France

Au Croisic, la baisse des stocks de homards expliquée : « À l’époque, on en ramenait une centaine »

Marion Citeau, responsable antenne du Comité Régional des Pêches des Pays de la Loire (Corepem), mesure les homards femelles avant de les marquer et de les relâcher pour favoriser leur reproduction. Les ports du Croisic et de Noirmoutier représentent 66 % des débarquements de homards dans la région.

Il n’y a pas de raison d’hésiter à manipuler des homards à la criée du Croisic. Marion Citeau, responsable de l’antenne du Comité Régional des Pêches des Pays de la Loire (Corepem), plonge sans appréhension ses mains dans des bacs de homards, sans gants. Maintenus par leur carapace, les crustacés bougent un peu moins. L’experte peut ainsi les mesurer et les retourner pour confirmer qu’il s’agit bien de femelles. Une fois le contrôle effectué, les animaux se font pincer l’uropode (un appendice abdominal) et reçoivent une petite marque en forme de V sur la queue.

Rassurez-vous, cette opération n’est pas un acte sadique, mais une expérimentation réalisée par le comité régional et l’Ifremer pour combattre la diminution des stocks de homards sur le banc de Guérande. L’objectif est clair : marquer les jeunes femelles avant de les relâcher dans l’océan afin de leur donner la chance de se reproduire au moins une fois de plus.

« Ne pas vendre une femelle qui ne s’est jamais reproduite »

Depuis début juin, les pêcheurs volontaires sont invités à isoler les femelles à leur retour de pêche. À leur arrivée sur la terre ferme, elles sont conservées au frais puis mesurées. Si leur taille dépasse 105 millimètres, elles finiront dans une casserole. Dans le cas contraire, elles seront remises à l’eau.

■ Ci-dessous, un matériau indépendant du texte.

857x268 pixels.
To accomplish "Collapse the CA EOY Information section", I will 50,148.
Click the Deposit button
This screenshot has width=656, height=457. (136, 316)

Les jeunes femelles sont marquées au niveau de la queue avant d'être relâchées dans leur milieu naturel.
Les jeunes femelles sont marquées au niveau de la queue avant d’être relâchées dans leur milieu naturel.  - A.Rochet

« Les femelles de moins de 105 millimètres sont trop immatures pour avoir été grainées (avoir porté des œufs) », précise Armand Brun, chargé de mission au Corepem. « En les remettant à l’eau, nous garantissons de ne pas vendre un homard femelle qui ne s’est jamais reproduit. » Les marins doivent ensuite relâcher l’animal lors de leur prochain voyage en mer et ont l’interdiction de débarquer des femelles déjà marquées. Dans trois ans, la marque aura totalement disparu « et les pêcheurs pourront de nouveau les vendre », assure l’expert.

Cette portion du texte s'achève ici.